- **Data lines**

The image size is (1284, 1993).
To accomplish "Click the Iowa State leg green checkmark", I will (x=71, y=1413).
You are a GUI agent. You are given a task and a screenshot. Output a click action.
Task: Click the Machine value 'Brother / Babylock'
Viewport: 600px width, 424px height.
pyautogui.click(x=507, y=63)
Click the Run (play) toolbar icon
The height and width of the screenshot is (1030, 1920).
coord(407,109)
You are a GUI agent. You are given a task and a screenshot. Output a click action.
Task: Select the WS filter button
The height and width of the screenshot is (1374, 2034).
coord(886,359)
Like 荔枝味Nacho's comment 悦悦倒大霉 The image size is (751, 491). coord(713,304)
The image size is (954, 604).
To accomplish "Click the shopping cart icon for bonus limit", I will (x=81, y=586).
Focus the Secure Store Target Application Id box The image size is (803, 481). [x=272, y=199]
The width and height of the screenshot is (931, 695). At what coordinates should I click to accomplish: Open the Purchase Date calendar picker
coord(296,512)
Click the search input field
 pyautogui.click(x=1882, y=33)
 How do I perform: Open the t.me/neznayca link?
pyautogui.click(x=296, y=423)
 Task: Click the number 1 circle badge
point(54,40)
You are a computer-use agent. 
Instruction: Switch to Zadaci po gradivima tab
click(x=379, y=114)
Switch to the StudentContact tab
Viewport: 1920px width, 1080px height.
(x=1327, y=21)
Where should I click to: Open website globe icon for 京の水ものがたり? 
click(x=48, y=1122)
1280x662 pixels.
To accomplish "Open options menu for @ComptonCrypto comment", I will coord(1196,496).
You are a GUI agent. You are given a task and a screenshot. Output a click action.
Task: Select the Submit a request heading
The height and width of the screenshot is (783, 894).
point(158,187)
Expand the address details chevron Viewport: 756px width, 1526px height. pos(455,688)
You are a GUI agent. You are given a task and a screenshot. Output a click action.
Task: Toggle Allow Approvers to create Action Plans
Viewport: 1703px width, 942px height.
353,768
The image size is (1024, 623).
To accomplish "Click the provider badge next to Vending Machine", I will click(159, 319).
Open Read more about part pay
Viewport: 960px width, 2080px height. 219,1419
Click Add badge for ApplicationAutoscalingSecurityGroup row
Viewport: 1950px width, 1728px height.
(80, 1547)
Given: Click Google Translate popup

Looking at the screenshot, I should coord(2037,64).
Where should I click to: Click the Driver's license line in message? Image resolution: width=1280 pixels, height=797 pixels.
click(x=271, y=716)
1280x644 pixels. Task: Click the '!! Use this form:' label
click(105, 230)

- **Exercise task**
Output again, without changes, the part of the entries that opens with the line containing "How do I perform: Open" and closes with the line containing "click(x=48, y=1122)".

- **The response**
 How do I perform: Open the t.me/neznayca link?
pyautogui.click(x=296, y=423)
 Task: Click the number 1 circle badge
point(54,40)
You are a computer-use agent. 
Instruction: Switch to Zadaci po gradivima tab
click(x=379, y=114)
Switch to the StudentContact tab
Viewport: 1920px width, 1080px height.
(x=1327, y=21)
Where should I click to: Open website globe icon for 京の水ものがたり? 
click(x=48, y=1122)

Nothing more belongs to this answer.